Não permaneçais na superfície, mas ide até ao fundo das coisas! E quando chegar
o momento, tende a coragem de vos decidirdes! O Senhor espera que coloqueis a
vossa liberdade nas suas mãos misericordiosas.
6. Santa Teresa Benedita da Cruz conseguiu compreender que o amor
de Cristo e a liberdade do homem se entretecem, porque o amor e a verdade têm
uma relação intrínseca. A busca da verdade e a sua tradução no amor não lhe
pareciam ser contrastantes entre si; pelo contrário, compreendeu que estas se
interpelam reciprocamente. No nosso tempo, a verdade é com frequência
interpretada como a opinião da maioria. Além disso, é difundida a convicção de
que se deve usar a verdade também contra o amor, ou vice-versa. Todavia, a
verdade e o amor têm necessidade uma do outro. A Irmã Teresa Benedita é
testemunha disto. «Mártir por amor», ela deu a vida pelos seus amigos e no amor
não se fez superar por ninguém. Ao mesmo tempo, procurou com todo o seu ser a
verdade, da qual escrevia: «Nenhuma obra espiritual vem ao mundo sem grandes
sofrimentos. Ela desafia sempre o homem inteiro». A Irmã Teresa Benedita da
Cruz diz a todos nós: Não aceiteis como verdade nada que seja isento de amor. E
não aceiteis como amor nada que seja isento de verdade!
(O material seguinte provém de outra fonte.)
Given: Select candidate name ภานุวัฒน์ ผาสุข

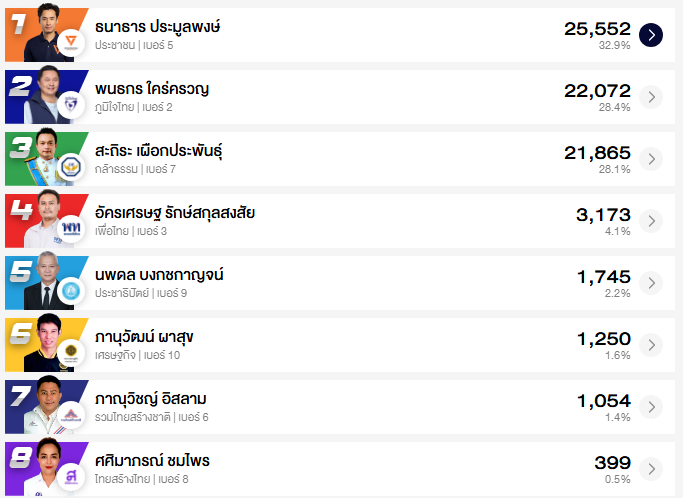Looking at the screenshot, I should tap(145, 337).
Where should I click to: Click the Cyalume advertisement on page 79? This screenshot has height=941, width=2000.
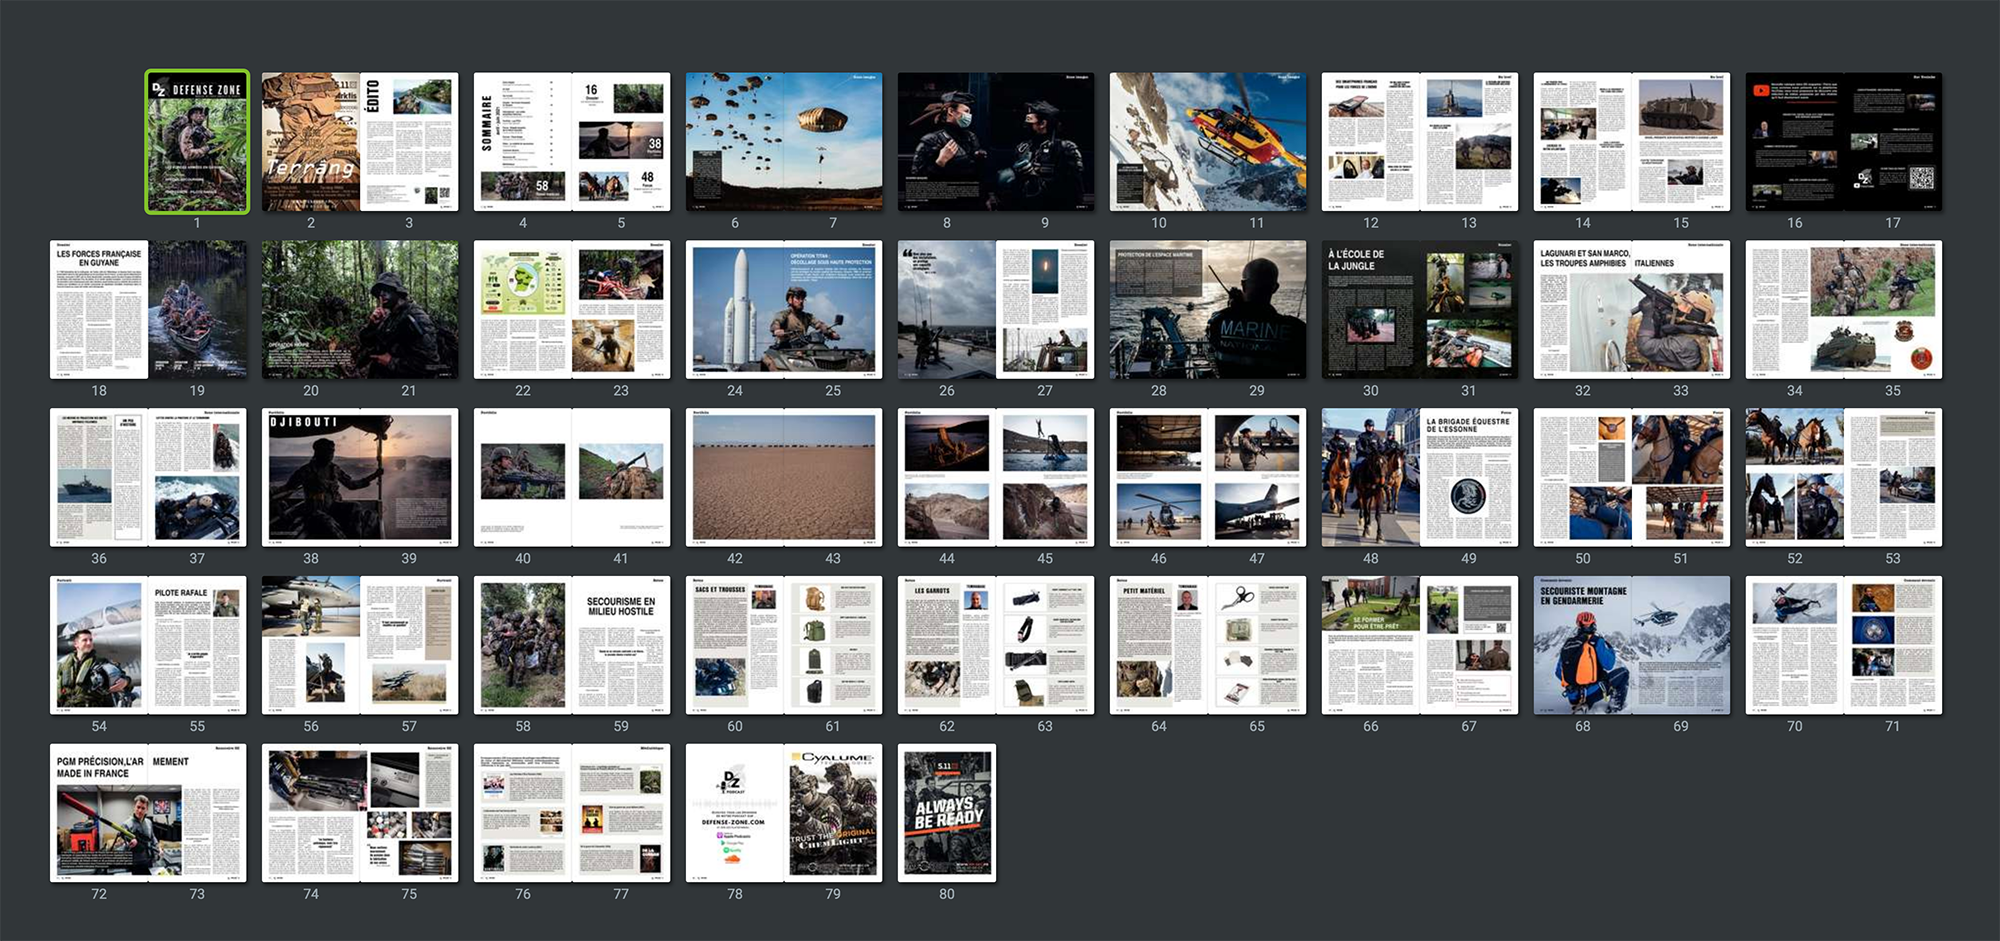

7. Enfim, a nova Santa ensina-nos que o amor a Cristo passa
através da dor. Quem ama verdadeiramente, não se detém diante da perspectiva do
sofrimento: aceita a comunhão na dor com a pessoa amada. Consciente do que
comportava a sua origem judaica, Edith Stein pronunciou palavras eloquentes a
este respeito: «Debaixo da cruz, compreendi a sorte do povo de Deus...
Efectivamente, hoje conheço muito melhor o que significa ser a esposa do Senhor
no sinal da Cruz. Mas dado que se trata de um mistério, isto jamais poderá ser
compreendido somente com a razão». Pouco a pouco, o mistério da Cruz impregnou
toda a sua vida, até a impelir rumo à oferta suprema. Como esposa na Cruz, a
Irmã Teresa Benedita não escreveu apenas páginas profundas sobre a «ciência da
cruz», mas percorreu até ao fim o caminho da escola da Cruz. Muitos dos nossos
contemporâneos quereriam fazer com que a Cruz se calasse. Mas nada é mais
eloquente que a Cruz que se quer silenciar! A verdadeira mensagem da dor é uma
lição de amor. O amor torna o sofrimento fecundo e este aprofunda aquele.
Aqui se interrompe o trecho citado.